- rights ontology, paradigm, law, legislation, legal rulemaking, science.
- Pages 41-53
It is analyzed the change of the principles of legislative activity due to changes in the philosophical and legal methodology from classical to non-classical and postnonclassical paradigm in legal science. In classical jurisprudence, the concept of «legal norm» mainly emphasizes the necessary regular natural life order, similar to the nature. Its content is associated with social and ethical categories of «measure», «balance», «good» and has applied or regulatory nature of written law. The term «norm» comes from the Greek, meaning the measure canon. In Latin – this is usually a model, standard. A legal norm equilibrated and maintained the integrity from the destruction of the irrepressible human nature.

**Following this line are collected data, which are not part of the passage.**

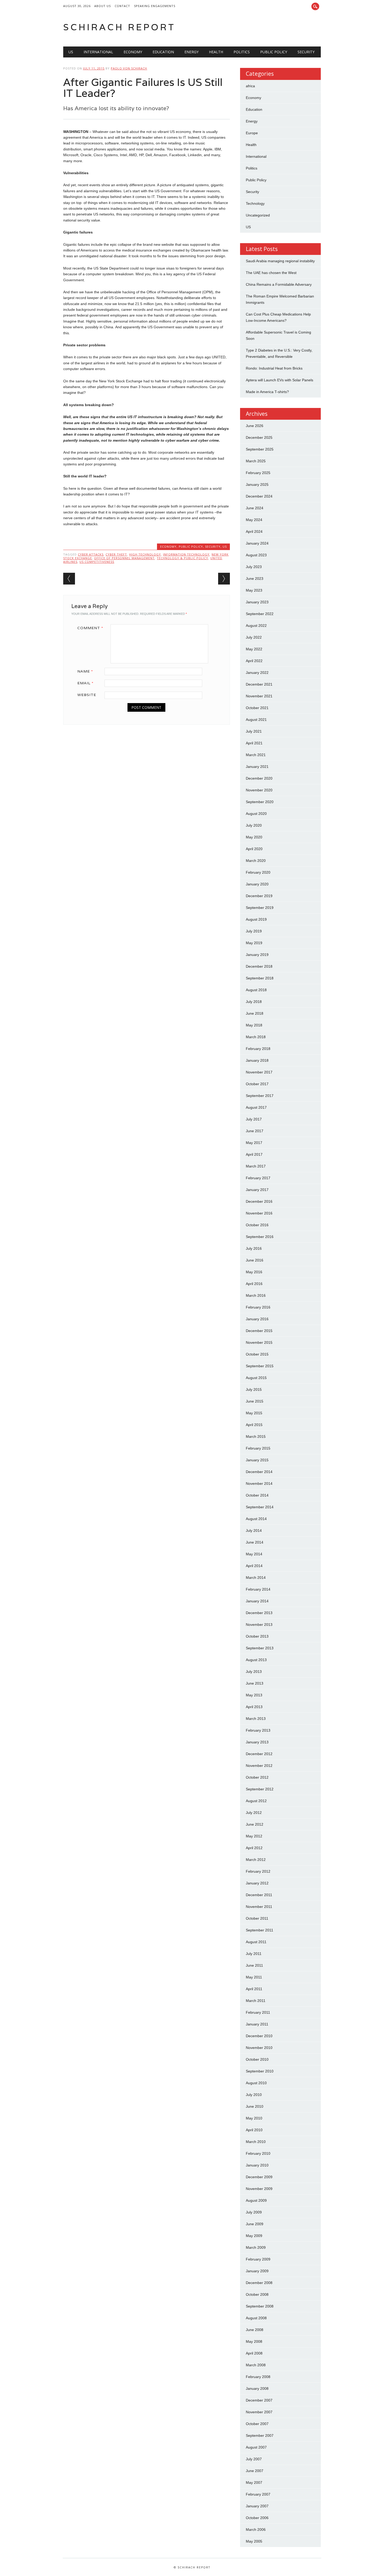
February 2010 (258, 2153)
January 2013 (257, 1742)
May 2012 (254, 1836)
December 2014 (259, 1472)
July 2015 (254, 1389)
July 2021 (254, 731)
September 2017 (260, 1096)
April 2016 (254, 1284)
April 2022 (254, 661)
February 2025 (258, 473)
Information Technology (186, 554)
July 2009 (254, 2212)
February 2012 (258, 1871)
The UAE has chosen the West (271, 273)
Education (163, 51)
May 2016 (254, 1272)
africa (250, 86)
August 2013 (256, 1660)
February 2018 (258, 1049)
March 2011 (255, 2001)
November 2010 (259, 2048)
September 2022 (260, 614)
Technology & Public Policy (182, 558)
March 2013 (256, 1718)
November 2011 (259, 1907)
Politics (242, 51)
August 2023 (256, 555)
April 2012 (254, 1848)
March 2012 (256, 1859)
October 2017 (257, 1084)
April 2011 (254, 1989)
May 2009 (254, 2236)
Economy (133, 51)
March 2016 (256, 1295)
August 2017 (256, 1107)
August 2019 (256, 919)
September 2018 (260, 978)
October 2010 (257, 2059)
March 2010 (256, 2142)
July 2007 (254, 2459)
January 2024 (257, 543)
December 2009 (259, 2177)
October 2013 (257, 1636)
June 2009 (254, 2224)
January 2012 (257, 1883)
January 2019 (257, 955)
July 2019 (254, 931)
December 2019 (259, 896)
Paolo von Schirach (129, 68)
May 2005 (254, 2541)
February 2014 (258, 1589)
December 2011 (259, 1895)
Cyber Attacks (90, 554)
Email (85, 683)
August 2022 (256, 625)
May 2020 (254, 837)
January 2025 (257, 484)
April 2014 (254, 1566)
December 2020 (259, 778)
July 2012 (254, 1812)
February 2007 (258, 2494)
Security (306, 51)
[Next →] (224, 579)
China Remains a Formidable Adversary (279, 284)
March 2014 (256, 1577)
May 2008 (254, 2341)
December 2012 (259, 1754)
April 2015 (254, 1425)
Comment (90, 628)
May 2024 (254, 520)
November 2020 (259, 790)
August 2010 (256, 2083)
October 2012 (257, 1777)
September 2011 (259, 1930)
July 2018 (254, 1002)
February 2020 (258, 872)
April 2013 (254, 1707)
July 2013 (254, 1671)
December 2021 (259, 684)
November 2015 (259, 1342)
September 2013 (260, 1648)
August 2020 (256, 813)
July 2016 (254, 1248)
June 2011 (254, 1965)
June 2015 (254, 1401)
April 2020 (254, 849)
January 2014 (257, 1601)
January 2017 (257, 1190)
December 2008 (259, 2283)
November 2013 (259, 1624)
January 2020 (257, 884)
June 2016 (254, 1260)
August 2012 (256, 1801)
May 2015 (254, 1413)
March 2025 (256, 461)
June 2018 (254, 1013)
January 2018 (257, 1060)
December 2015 (259, 1331)
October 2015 (257, 1354)
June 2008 (254, 2330)
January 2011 (257, 2024)
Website (86, 694)
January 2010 (257, 2165)
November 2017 (259, 1072)
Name (85, 671)
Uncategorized (258, 215)
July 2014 (254, 1530)
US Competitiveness (96, 562)
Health (216, 51)
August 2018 (256, 990)
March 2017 (256, 1166)
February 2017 (258, 1178)
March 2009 (256, 2247)
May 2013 (254, 1695)
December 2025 (259, 437)
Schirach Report (119, 27)
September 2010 (260, 2071)
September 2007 (260, 2435)
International (98, 51)
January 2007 (257, 2506)
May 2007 (254, 2482)
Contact (122, 6)
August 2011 (256, 1942)
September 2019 (260, 908)
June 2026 (254, 426)
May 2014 (254, 1554)
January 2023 (257, 602)
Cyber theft (116, 554)
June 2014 (254, 1542)
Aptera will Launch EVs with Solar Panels (279, 380)
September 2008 (260, 2306)
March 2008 (256, 2365)
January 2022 (257, 672)
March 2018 (256, 1037)
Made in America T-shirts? (267, 392)
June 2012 (254, 1824)
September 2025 (260, 449)
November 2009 (259, 2189)
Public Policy (273, 51)
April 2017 (254, 1154)
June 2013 (254, 1683)
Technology (255, 203)
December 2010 (259, 2036)
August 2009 (256, 2200)
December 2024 (259, 496)
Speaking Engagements (154, 6)
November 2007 (259, 2412)
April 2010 (254, 2130)
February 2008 (258, 2377)
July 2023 (254, 567)
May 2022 (254, 649)
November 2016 (259, 1213)
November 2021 (259, 696)
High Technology (145, 554)
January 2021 (257, 766)
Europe (252, 133)
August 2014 (256, 1519)
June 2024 (254, 508)
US (70, 51)
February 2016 (258, 1307)
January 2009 (257, 2271)
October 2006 (257, 2518)
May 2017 (254, 1143)
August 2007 (256, 2447)
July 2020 (254, 825)
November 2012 (259, 1765)
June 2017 (254, 1131)
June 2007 (254, 2471)
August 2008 (256, 2318)
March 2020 (256, 860)
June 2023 (254, 578)
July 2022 (254, 637)
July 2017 (254, 1119)
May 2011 (254, 1977)
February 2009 (258, 2259)
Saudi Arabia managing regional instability (280, 261)
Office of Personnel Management (124, 558)
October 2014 (257, 1495)
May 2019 (254, 943)
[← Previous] (69, 579)
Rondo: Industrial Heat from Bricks (274, 368)
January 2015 (257, 1460)
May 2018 (254, 1025)
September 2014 (260, 1507)
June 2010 (254, 2106)
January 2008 (257, 2388)
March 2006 (256, 2529)
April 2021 (254, 743)
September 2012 (260, 1789)
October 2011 (257, 1918)
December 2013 (259, 1613)
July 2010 (254, 2095)
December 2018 (259, 966)
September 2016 (260, 1237)
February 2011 (258, 2012)
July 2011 (253, 1954)
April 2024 (254, 531)
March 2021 (256, 755)
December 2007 (259, 2400)
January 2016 (257, 1319)
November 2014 (259, 1483)
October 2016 (257, 1225)
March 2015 (256, 1436)
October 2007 (257, 2424)
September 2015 (260, 1366)
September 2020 (260, 802)
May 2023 (254, 590)
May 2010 (254, 2118)
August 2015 (256, 1378)
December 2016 (259, 1201)
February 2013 (258, 1730)
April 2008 (254, 2353)
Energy (191, 51)
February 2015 (258, 1448)
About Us (102, 6)
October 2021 (257, 708)
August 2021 (256, 719)
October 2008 (257, 2294)
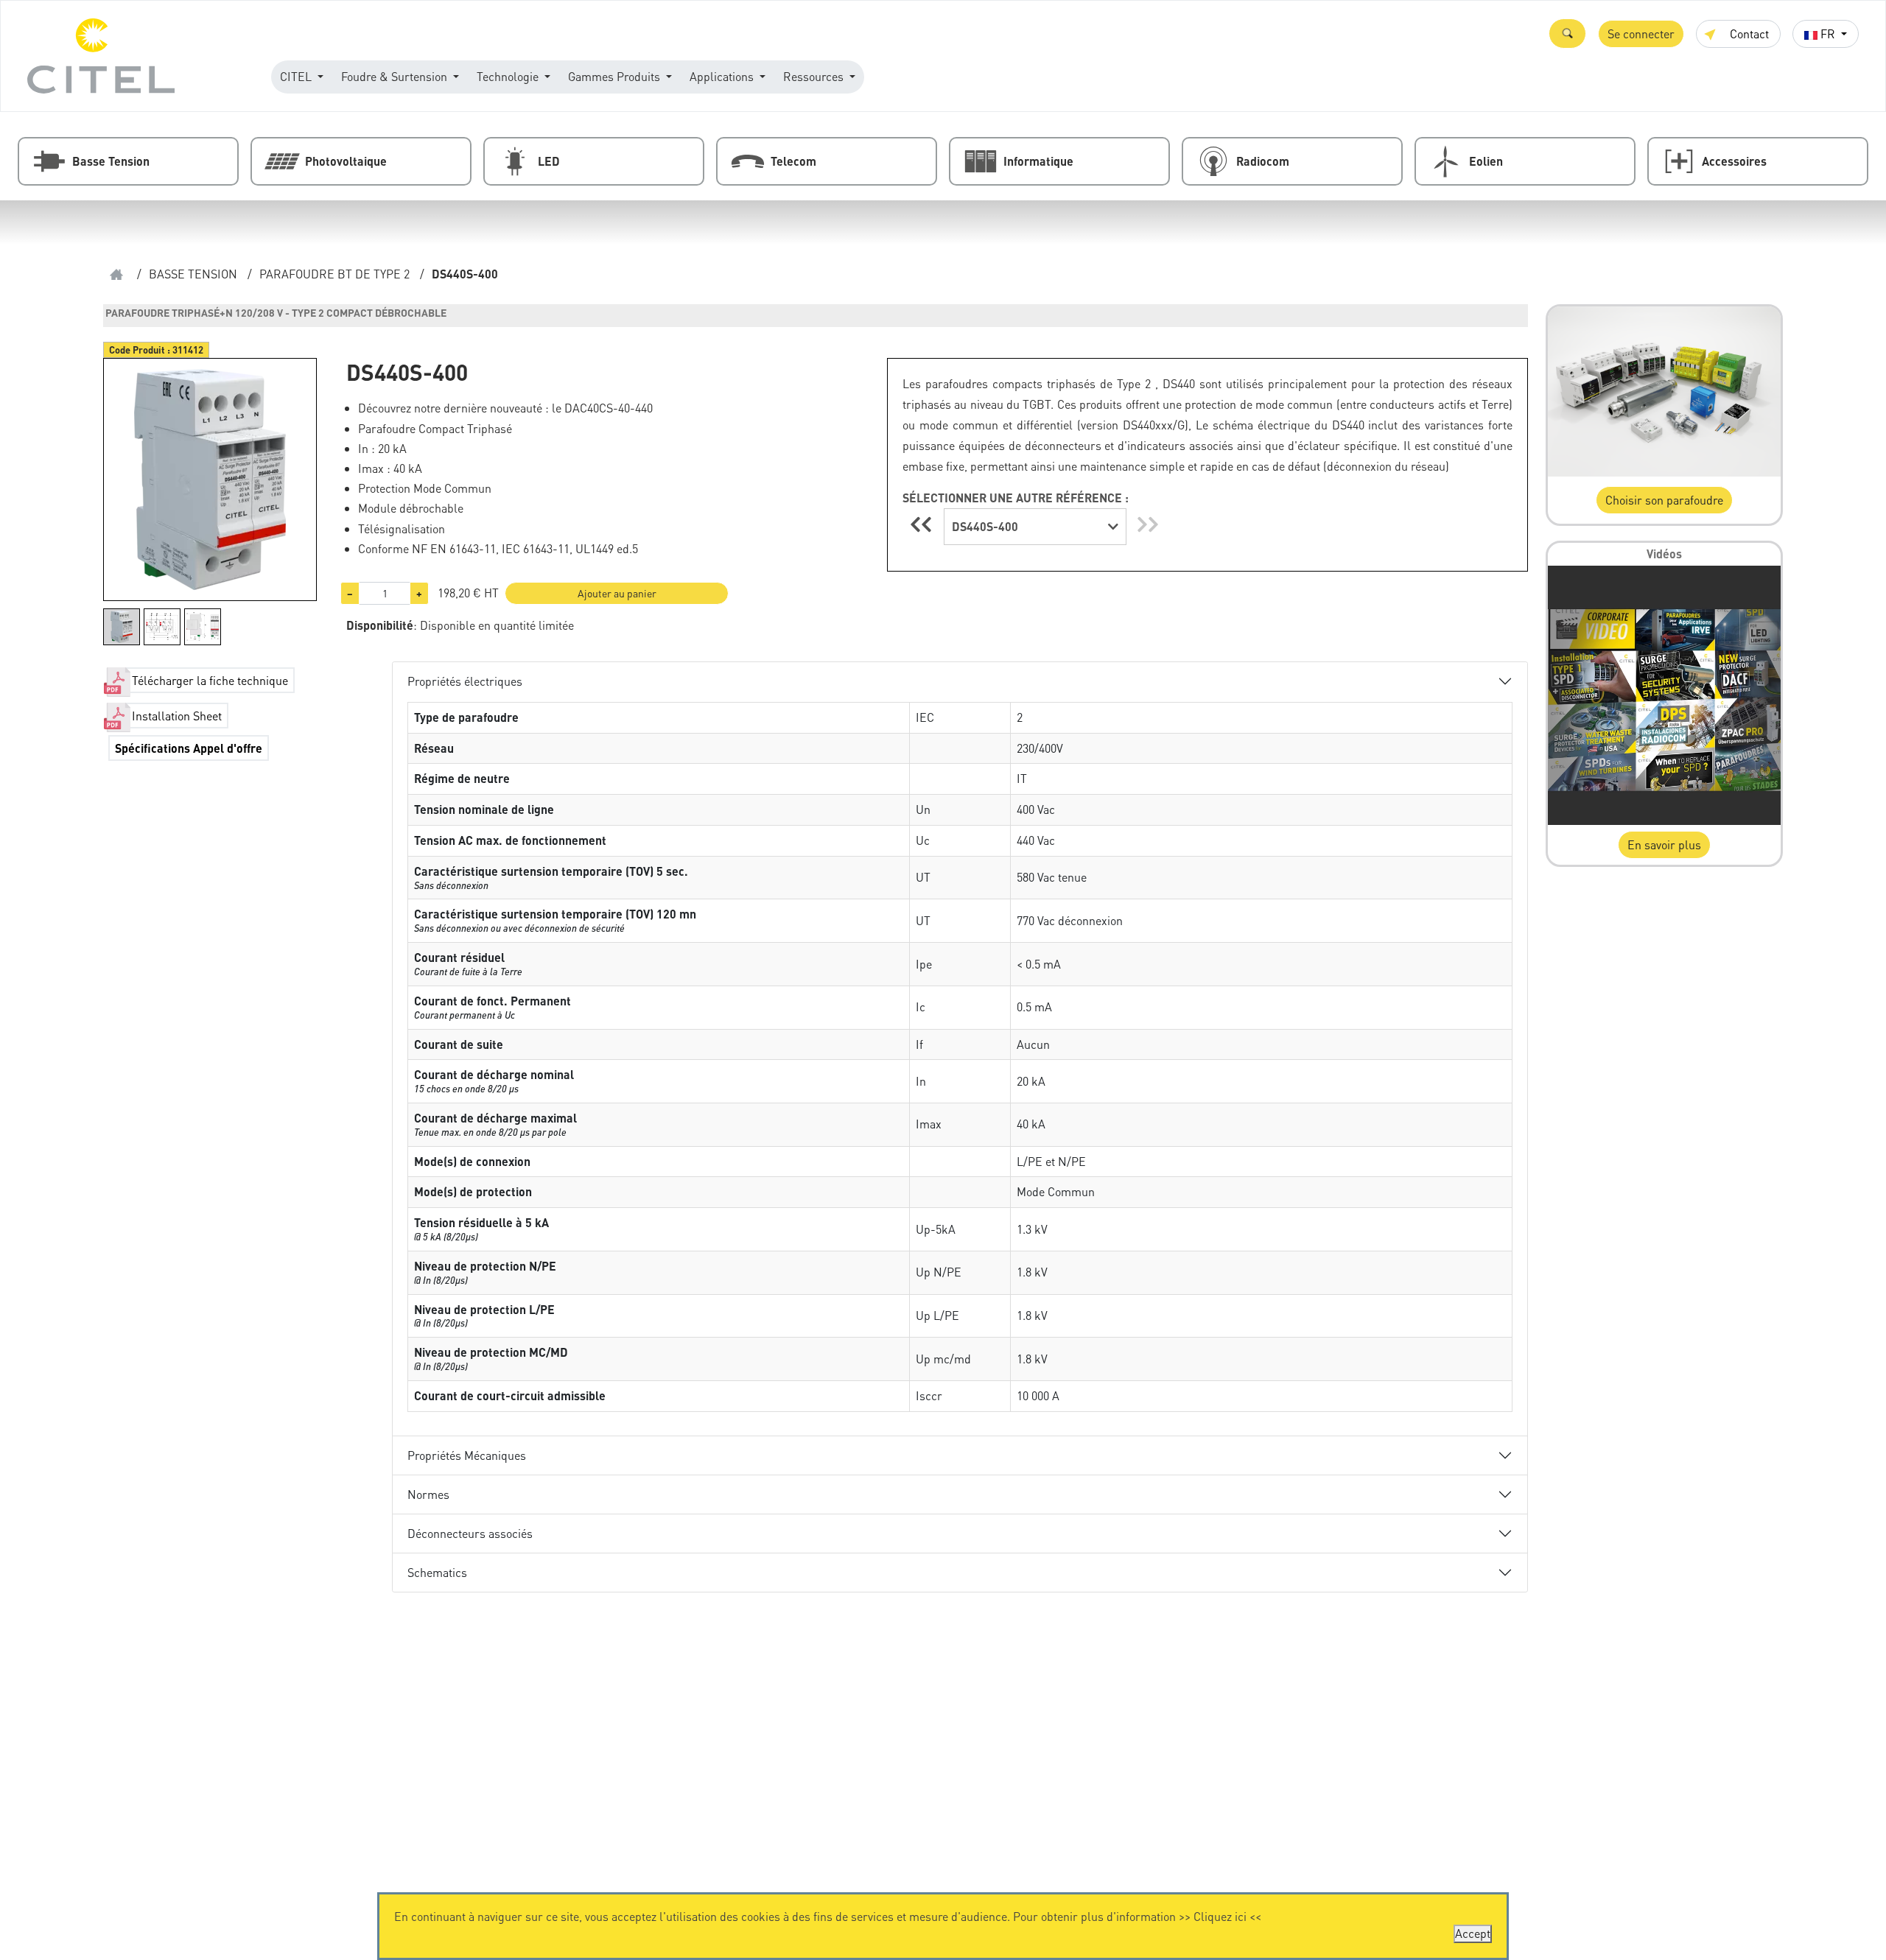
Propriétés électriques (464, 681)
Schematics (437, 1572)
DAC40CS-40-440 (608, 407)
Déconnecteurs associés (470, 1533)
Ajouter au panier (617, 593)
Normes (428, 1494)
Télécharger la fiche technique (210, 680)
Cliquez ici (1220, 1916)
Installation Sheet (177, 715)
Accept (1472, 1933)
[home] (116, 274)
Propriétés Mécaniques (466, 1455)
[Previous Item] (923, 524)
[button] (1567, 33)
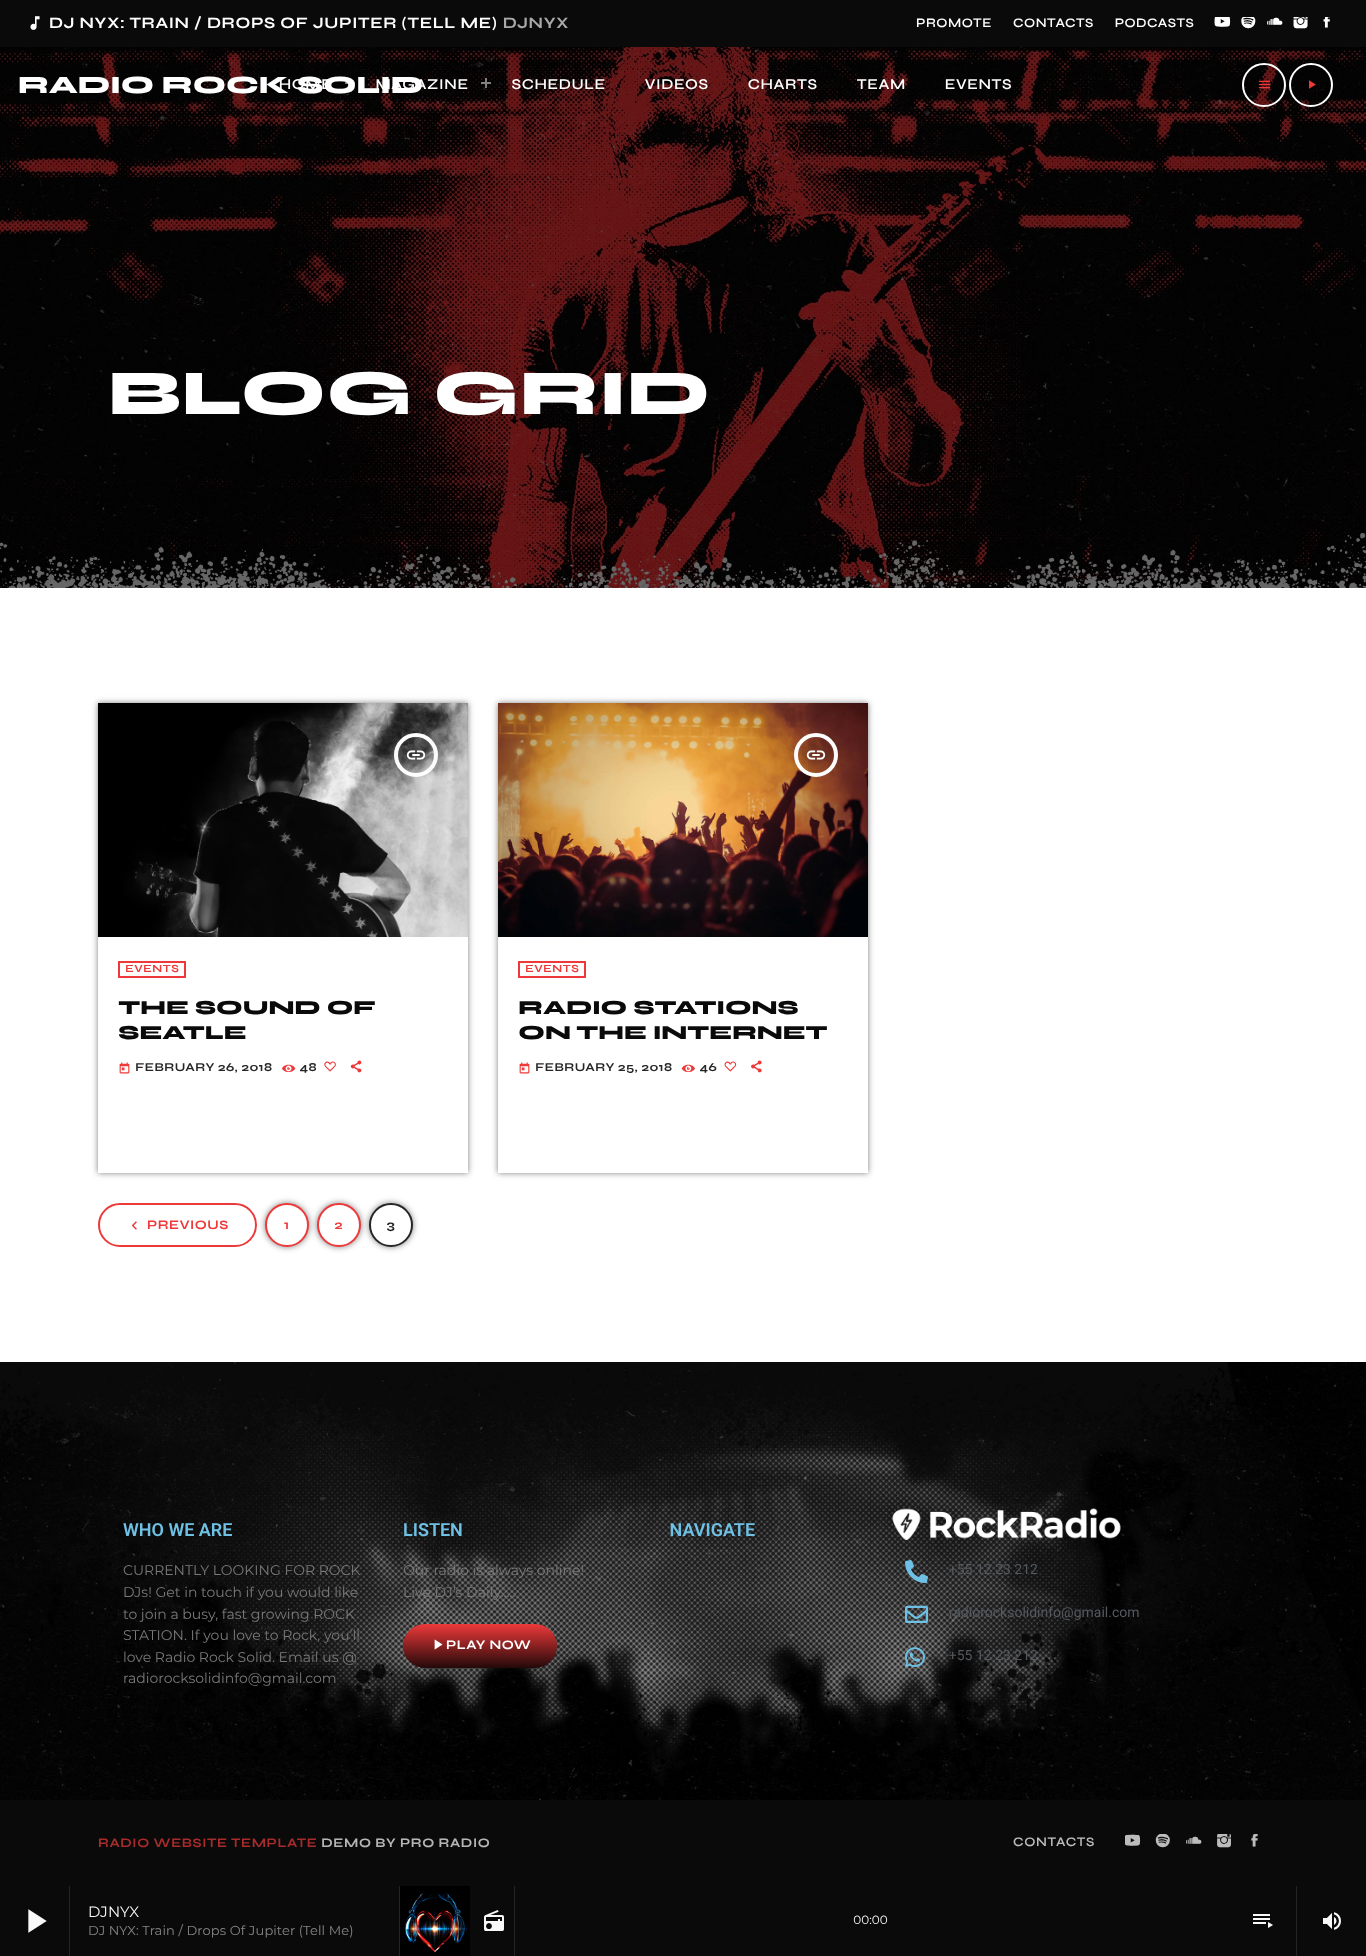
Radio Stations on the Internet (672, 1020)
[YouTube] (1222, 24)
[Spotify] (1249, 24)
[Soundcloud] (1275, 24)
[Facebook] (1327, 24)
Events (152, 969)
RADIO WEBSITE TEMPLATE (208, 1843)
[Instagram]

It prevented the «damage» social organism. The legal norm accustomed man to respect the limits of general cohabitation and became a gelding of her civilization. In non-classical jurisprudence, the legal norm provides a range of choice between permissible and possible action or inaction and provide appropriate sanctions of variable character depending on aggravating or mitigating circumstances in the committed crime. In Ukraine, we are in the stage of transition from classical to non-classical paradigm of law that affects the system of legal rule-making. In postnonclassical jurisprudence it was the necessary of the total value-ideological and methodological reorientation to communicative paradigm. Now the efforts are strengthened to revise the mechanism of «reduction» of legal rule-making to its sociocultural roots, through the methods of logical and semantic philosophy.